[Opening Records for this exercise section]
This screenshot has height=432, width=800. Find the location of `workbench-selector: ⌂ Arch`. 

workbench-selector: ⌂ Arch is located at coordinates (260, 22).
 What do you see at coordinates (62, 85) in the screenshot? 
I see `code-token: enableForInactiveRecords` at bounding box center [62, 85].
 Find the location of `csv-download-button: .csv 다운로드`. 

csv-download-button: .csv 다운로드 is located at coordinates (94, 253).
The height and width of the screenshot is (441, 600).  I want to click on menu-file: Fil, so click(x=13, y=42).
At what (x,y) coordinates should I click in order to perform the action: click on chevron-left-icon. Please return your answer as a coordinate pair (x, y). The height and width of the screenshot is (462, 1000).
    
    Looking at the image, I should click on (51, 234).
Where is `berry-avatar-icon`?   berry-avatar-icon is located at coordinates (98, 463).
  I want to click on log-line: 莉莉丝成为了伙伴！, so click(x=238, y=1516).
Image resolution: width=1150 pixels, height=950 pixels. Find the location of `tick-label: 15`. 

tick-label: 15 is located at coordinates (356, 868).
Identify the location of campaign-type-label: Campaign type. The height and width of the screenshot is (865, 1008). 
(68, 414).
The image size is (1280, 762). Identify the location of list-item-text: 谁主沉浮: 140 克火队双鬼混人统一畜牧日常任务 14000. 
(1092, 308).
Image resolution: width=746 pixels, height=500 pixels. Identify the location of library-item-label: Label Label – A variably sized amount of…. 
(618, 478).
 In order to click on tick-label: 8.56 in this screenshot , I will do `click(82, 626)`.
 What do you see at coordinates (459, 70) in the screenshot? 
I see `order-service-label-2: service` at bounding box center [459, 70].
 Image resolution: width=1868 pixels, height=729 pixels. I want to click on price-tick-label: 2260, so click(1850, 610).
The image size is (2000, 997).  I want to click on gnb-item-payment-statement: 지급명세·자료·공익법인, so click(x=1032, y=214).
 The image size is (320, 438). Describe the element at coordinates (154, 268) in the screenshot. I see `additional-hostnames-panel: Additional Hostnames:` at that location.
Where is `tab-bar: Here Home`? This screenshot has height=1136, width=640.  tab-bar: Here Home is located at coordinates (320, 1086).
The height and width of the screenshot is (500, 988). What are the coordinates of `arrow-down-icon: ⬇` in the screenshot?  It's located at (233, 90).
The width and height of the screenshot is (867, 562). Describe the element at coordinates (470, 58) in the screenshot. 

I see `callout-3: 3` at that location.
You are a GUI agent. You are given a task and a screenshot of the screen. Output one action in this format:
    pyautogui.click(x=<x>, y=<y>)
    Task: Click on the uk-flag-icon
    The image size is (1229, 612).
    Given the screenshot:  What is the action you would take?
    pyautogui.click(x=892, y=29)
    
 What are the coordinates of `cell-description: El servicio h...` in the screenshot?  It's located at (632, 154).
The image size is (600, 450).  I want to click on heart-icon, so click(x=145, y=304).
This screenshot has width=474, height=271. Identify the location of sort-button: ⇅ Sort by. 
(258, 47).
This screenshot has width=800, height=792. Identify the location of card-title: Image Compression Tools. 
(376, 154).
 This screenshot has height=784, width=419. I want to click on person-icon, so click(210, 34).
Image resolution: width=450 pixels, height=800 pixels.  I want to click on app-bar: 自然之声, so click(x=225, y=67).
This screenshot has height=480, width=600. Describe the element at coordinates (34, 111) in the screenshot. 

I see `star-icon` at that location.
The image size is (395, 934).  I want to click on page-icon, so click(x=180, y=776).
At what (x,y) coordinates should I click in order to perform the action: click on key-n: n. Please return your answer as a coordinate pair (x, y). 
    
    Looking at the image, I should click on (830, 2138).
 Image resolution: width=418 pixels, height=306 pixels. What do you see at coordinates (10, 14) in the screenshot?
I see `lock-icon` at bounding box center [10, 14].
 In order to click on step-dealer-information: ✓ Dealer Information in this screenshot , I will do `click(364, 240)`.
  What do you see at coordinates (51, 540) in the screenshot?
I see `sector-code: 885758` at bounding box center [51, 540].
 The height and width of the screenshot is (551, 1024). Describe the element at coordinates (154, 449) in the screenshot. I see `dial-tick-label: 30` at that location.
[Closing Records for this exercise section]
Task goal –
Copy out every one of the items above word for word, without changing anything.

Task output –
This screenshot has height=432, width=800. Find the location of `workbench-selector: ⌂ Arch`. 

workbench-selector: ⌂ Arch is located at coordinates (260, 22).
 What do you see at coordinates (62, 85) in the screenshot? 
I see `code-token: enableForInactiveRecords` at bounding box center [62, 85].
 Find the location of `csv-download-button: .csv 다운로드`. 

csv-download-button: .csv 다운로드 is located at coordinates (94, 253).
The height and width of the screenshot is (441, 600).  I want to click on menu-file: Fil, so click(x=13, y=42).
At what (x,y) coordinates should I click in order to perform the action: click on chevron-left-icon. Please return your answer as a coordinate pair (x, y). The height and width of the screenshot is (462, 1000).
    
    Looking at the image, I should click on (51, 234).
Where is `berry-avatar-icon`?   berry-avatar-icon is located at coordinates (98, 463).
  I want to click on log-line: 莉莉丝成为了伙伴！, so click(x=238, y=1516).
Image resolution: width=1150 pixels, height=950 pixels. Find the location of `tick-label: 15`. 

tick-label: 15 is located at coordinates (356, 868).
Identify the location of campaign-type-label: Campaign type. The height and width of the screenshot is (865, 1008). 
(68, 414).
The image size is (1280, 762). Identify the location of list-item-text: 谁主沉浮: 140 克火队双鬼混人统一畜牧日常任务 14000. 
(1092, 308).
Image resolution: width=746 pixels, height=500 pixels. Identify the location of library-item-label: Label Label – A variably sized amount of…. 
(618, 478).
 In order to click on tick-label: 8.56 in this screenshot , I will do `click(82, 626)`.
 What do you see at coordinates (459, 70) in the screenshot? 
I see `order-service-label-2: service` at bounding box center [459, 70].
 Image resolution: width=1868 pixels, height=729 pixels. I want to click on price-tick-label: 2260, so click(1850, 610).
The image size is (2000, 997).  I want to click on gnb-item-payment-statement: 지급명세·자료·공익법인, so click(x=1032, y=214).
 The image size is (320, 438). Describe the element at coordinates (154, 268) in the screenshot. I see `additional-hostnames-panel: Additional Hostnames:` at that location.
Where is `tab-bar: Here Home`? This screenshot has height=1136, width=640.  tab-bar: Here Home is located at coordinates (320, 1086).
The height and width of the screenshot is (500, 988). What are the coordinates of `arrow-down-icon: ⬇` in the screenshot?  It's located at (233, 90).
The width and height of the screenshot is (867, 562). Describe the element at coordinates (470, 58) in the screenshot. 

I see `callout-3: 3` at that location.
You are a GUI agent. You are given a task and a screenshot of the screen. Output one action in this format:
    pyautogui.click(x=<x>, y=<y>)
    Task: Click on the uk-flag-icon
    The image size is (1229, 612).
    Given the screenshot:  What is the action you would take?
    pyautogui.click(x=892, y=29)
    
 What are the coordinates of `cell-description: El servicio h...` in the screenshot?  It's located at (632, 154).
The image size is (600, 450).  I want to click on heart-icon, so click(x=145, y=304).
This screenshot has width=474, height=271. Identify the location of sort-button: ⇅ Sort by. 
(258, 47).
This screenshot has width=800, height=792. Identify the location of card-title: Image Compression Tools. 
(376, 154).
 This screenshot has height=784, width=419. I want to click on person-icon, so click(210, 34).
Image resolution: width=450 pixels, height=800 pixels.  I want to click on app-bar: 自然之声, so click(x=225, y=67).
This screenshot has height=480, width=600. Describe the element at coordinates (34, 111) in the screenshot. 

I see `star-icon` at that location.
The image size is (395, 934).  I want to click on page-icon, so click(x=180, y=776).
At what (x,y) coordinates should I click in order to perform the action: click on key-n: n. Please return your answer as a coordinate pair (x, y). 
    
    Looking at the image, I should click on (830, 2138).
 Image resolution: width=418 pixels, height=306 pixels. What do you see at coordinates (10, 14) in the screenshot?
I see `lock-icon` at bounding box center [10, 14].
 In order to click on step-dealer-information: ✓ Dealer Information in this screenshot , I will do `click(364, 240)`.
  What do you see at coordinates (51, 540) in the screenshot?
I see `sector-code: 885758` at bounding box center [51, 540].
 The height and width of the screenshot is (551, 1024). Describe the element at coordinates (154, 449) in the screenshot. I see `dial-tick-label: 30` at that location.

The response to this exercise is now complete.